[Saved entries]
========================================
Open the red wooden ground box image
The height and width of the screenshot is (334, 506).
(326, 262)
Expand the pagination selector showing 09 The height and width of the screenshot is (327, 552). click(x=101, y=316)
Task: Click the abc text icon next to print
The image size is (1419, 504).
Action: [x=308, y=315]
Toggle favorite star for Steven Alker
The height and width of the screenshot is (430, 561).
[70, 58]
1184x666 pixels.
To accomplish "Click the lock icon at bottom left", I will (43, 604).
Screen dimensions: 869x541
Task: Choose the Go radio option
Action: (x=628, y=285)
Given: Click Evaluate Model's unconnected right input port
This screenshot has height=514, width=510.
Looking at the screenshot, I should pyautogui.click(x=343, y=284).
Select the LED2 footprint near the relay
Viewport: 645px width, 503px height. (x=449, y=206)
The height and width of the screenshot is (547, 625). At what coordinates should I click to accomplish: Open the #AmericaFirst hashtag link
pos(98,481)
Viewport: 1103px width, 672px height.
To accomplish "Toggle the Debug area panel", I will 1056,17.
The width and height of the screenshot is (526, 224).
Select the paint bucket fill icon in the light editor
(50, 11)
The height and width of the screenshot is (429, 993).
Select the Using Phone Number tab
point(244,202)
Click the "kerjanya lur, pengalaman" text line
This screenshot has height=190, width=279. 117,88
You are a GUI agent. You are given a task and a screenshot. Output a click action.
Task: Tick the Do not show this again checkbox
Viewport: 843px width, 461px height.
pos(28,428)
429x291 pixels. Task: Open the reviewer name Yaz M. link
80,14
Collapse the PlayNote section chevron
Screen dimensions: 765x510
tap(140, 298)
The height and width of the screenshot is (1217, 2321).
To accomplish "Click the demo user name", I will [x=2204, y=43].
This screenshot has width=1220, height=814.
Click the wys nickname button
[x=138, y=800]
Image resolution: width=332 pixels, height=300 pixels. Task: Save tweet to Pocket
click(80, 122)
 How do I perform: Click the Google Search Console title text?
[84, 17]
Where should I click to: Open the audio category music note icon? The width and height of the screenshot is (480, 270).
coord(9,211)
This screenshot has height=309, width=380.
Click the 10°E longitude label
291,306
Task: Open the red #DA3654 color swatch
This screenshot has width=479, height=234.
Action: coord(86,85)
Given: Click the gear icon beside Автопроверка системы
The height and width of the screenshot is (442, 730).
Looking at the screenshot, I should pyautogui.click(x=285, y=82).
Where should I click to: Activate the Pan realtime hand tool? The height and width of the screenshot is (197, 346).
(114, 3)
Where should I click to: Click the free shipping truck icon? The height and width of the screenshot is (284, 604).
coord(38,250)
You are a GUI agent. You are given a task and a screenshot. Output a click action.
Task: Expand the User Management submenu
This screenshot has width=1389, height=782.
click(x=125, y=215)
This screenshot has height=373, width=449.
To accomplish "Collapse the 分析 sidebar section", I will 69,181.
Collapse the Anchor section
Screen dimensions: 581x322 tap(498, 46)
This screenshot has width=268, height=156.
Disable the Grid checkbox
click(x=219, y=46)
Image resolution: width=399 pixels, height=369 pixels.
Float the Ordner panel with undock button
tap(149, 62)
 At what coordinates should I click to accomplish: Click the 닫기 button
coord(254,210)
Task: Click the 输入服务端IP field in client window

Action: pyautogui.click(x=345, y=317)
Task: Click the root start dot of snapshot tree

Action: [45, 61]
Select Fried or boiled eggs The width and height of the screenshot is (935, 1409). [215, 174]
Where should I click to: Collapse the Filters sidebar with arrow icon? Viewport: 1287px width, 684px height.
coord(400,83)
========================================
Nothing in the data may differ; print all of it exactly as written.

Open the red wooden ground box image
The height and width of the screenshot is (334, 506).
(326, 262)
Expand the pagination selector showing 09 The height and width of the screenshot is (327, 552). click(x=101, y=316)
Task: Click the abc text icon next to print
The image size is (1419, 504).
Action: [x=308, y=315]
Toggle favorite star for Steven Alker
The height and width of the screenshot is (430, 561).
[70, 58]
1184x666 pixels.
To accomplish "Click the lock icon at bottom left", I will (43, 604).
Screen dimensions: 869x541
Task: Choose the Go radio option
Action: (x=628, y=285)
Given: Click Evaluate Model's unconnected right input port
This screenshot has height=514, width=510.
Looking at the screenshot, I should pyautogui.click(x=343, y=284).
Select the LED2 footprint near the relay
Viewport: 645px width, 503px height. (x=449, y=206)
The height and width of the screenshot is (547, 625). At what coordinates should I click to accomplish: Open the #AmericaFirst hashtag link
pos(98,481)
Viewport: 1103px width, 672px height.
To accomplish "Toggle the Debug area panel", I will 1056,17.
The width and height of the screenshot is (526, 224).
Select the paint bucket fill icon in the light editor
(50, 11)
The height and width of the screenshot is (429, 993).
Select the Using Phone Number tab
point(244,202)
Click the "kerjanya lur, pengalaman" text line
This screenshot has height=190, width=279. 117,88
You are a GUI agent. You are given a task and a screenshot. Output a click action.
Task: Tick the Do not show this again checkbox
Viewport: 843px width, 461px height.
pos(28,428)
429x291 pixels. Task: Open the reviewer name Yaz M. link
80,14
Collapse the PlayNote section chevron
Screen dimensions: 765x510
tap(140, 298)
The height and width of the screenshot is (1217, 2321).
To accomplish "Click the demo user name", I will [x=2204, y=43].
This screenshot has width=1220, height=814.
Click the wys nickname button
[x=138, y=800]
Image resolution: width=332 pixels, height=300 pixels. Task: Save tweet to Pocket
click(80, 122)
 How do I perform: Click the Google Search Console title text?
[84, 17]
Where should I click to: Open the audio category music note icon? The width and height of the screenshot is (480, 270).
coord(9,211)
This screenshot has height=309, width=380.
Click the 10°E longitude label
291,306
Task: Open the red #DA3654 color swatch
This screenshot has width=479, height=234.
Action: coord(86,85)
Given: Click the gear icon beside Автопроверка системы
The height and width of the screenshot is (442, 730).
Looking at the screenshot, I should pyautogui.click(x=285, y=82).
Where should I click to: Activate the Pan realtime hand tool? The height and width of the screenshot is (197, 346).
(114, 3)
Where should I click to: Click the free shipping truck icon? The height and width of the screenshot is (284, 604).
coord(38,250)
You are a GUI agent. You are given a task and a screenshot. Output a click action.
Task: Expand the User Management submenu
This screenshot has width=1389, height=782.
click(x=125, y=215)
This screenshot has height=373, width=449.
To accomplish "Collapse the 分析 sidebar section", I will 69,181.
Collapse the Anchor section
Screen dimensions: 581x322 tap(498, 46)
This screenshot has width=268, height=156.
Disable the Grid checkbox
click(x=219, y=46)
Image resolution: width=399 pixels, height=369 pixels.
Float the Ordner panel with undock button
tap(149, 62)
 At what coordinates should I click to accomplish: Click the 닫기 button
coord(254,210)
Task: Click the 输入服务端IP field in client window

Action: pyautogui.click(x=345, y=317)
Task: Click the root start dot of snapshot tree

Action: [45, 61]
Select Fried or boiled eggs The width and height of the screenshot is (935, 1409). [215, 174]
Where should I click to: Collapse the Filters sidebar with arrow icon? Viewport: 1287px width, 684px height.
coord(400,83)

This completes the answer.